"And in order for us to get water, it's going to cost us a lot of money and we really need to be more focused on getting the water," said Council Member Robert Fleming said. "We have to spend the studies, we have to do these tests and we have to get the water."
Tuesday's discussion comes after Council Member Charlotte Farmer discovered the city had overspent what was approved to be put toward the partnership.
"No wonder nobody trusts the government," she said. "All these stalls and months that were going by and nothing was being done. The only one doing anything was me."
Farmer said she was denied access to the documents pertaining to the partnership by city staff for months before seeing them in an audit meeting in August, finding that the city attorney never signed the agreement.
"This would've continued on indefinitely if Ms. Farmer did not dig into this and find out about it," Council Member H.R. Wardlaw said.

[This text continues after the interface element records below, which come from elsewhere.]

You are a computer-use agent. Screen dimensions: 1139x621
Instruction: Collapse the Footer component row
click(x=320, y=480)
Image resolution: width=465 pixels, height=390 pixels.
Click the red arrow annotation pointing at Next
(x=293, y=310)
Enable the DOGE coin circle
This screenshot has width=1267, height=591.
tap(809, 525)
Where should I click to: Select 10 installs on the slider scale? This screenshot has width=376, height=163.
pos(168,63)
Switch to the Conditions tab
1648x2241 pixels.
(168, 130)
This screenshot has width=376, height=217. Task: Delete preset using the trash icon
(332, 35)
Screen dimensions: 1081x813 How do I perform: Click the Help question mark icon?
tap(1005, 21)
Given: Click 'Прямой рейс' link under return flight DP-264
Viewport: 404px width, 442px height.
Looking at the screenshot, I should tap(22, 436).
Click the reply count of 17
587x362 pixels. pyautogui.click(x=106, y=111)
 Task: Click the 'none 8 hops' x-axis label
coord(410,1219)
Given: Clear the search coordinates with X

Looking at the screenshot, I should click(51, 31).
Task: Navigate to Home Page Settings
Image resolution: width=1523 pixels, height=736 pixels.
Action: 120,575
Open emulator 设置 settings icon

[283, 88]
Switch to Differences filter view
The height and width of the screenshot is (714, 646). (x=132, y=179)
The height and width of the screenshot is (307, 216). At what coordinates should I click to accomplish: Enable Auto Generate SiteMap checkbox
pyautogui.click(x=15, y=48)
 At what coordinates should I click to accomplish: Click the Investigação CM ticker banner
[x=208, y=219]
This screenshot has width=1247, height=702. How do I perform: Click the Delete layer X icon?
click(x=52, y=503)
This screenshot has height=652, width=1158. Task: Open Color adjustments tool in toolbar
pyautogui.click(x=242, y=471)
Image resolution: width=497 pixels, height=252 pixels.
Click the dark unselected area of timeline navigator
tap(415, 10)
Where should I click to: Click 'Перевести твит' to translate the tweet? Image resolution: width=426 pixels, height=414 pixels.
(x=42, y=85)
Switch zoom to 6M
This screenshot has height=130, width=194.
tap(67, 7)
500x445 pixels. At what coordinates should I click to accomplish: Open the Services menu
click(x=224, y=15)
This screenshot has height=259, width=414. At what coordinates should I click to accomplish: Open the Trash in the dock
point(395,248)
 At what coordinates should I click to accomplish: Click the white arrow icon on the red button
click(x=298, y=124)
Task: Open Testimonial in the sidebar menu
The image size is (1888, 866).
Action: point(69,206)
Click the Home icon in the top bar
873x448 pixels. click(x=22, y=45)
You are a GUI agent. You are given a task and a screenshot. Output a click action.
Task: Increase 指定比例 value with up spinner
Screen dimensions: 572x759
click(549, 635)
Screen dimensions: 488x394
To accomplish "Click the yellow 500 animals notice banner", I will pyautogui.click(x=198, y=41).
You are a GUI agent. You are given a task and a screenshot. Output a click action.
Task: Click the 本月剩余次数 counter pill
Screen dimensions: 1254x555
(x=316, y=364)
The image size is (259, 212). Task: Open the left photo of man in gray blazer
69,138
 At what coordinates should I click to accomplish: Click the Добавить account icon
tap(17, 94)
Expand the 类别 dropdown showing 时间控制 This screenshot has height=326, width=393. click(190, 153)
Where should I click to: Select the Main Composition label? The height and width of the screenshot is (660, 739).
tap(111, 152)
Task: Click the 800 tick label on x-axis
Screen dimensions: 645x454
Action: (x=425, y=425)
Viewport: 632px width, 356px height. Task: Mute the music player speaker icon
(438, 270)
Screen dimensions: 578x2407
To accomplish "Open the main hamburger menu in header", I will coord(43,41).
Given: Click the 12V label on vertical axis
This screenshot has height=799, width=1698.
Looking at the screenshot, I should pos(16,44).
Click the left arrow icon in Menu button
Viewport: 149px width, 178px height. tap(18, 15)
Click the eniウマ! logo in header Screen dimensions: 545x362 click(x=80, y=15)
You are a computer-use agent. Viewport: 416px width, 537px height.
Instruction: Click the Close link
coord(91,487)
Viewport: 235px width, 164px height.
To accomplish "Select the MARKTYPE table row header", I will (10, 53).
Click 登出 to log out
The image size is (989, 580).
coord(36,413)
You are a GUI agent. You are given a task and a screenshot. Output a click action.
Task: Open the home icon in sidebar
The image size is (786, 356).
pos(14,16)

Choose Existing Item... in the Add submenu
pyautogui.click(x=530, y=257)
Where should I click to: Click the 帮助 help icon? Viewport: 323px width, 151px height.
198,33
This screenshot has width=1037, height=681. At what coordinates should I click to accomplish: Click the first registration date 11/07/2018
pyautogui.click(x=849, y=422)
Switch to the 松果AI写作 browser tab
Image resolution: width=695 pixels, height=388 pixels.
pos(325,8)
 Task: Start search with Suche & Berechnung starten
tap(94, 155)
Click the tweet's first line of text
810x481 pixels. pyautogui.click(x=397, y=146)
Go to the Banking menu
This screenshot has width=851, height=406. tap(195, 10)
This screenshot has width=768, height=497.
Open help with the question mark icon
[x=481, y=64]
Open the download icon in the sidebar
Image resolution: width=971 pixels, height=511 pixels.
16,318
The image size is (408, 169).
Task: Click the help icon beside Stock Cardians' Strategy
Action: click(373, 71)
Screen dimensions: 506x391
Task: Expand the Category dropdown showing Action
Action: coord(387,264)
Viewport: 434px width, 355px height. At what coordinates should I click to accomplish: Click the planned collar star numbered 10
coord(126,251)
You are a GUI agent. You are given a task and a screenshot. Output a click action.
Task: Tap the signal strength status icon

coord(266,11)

The city manager disagrees and says that it would have been found and that this was an oversight.
"There is no reason for me to want to cover up anything whatsoever," City Manager Daniel Valenzuela said. "There is nothing to hide whatsoever."
The city now has safeguards in place so that overspending does not continue.
"We will not sign another contract without the city attorney going over it and putting her signature on it," City Mayor Dwain Morrison said.
The city will pay over $1 million within the next two years if they vote to stay in the partnership. Council member Johnny Silvas requested quarterly updates on the progress of the research if the resolution passes.
"But moving forward I agree, we need transparency," Silvas said. "We need to hear from you guys as to what steps, where we're at."
The mayor and city manager will meet with San Angelo's west Texas water partners in Midland on Wednesday. The council will vote during their next meeting.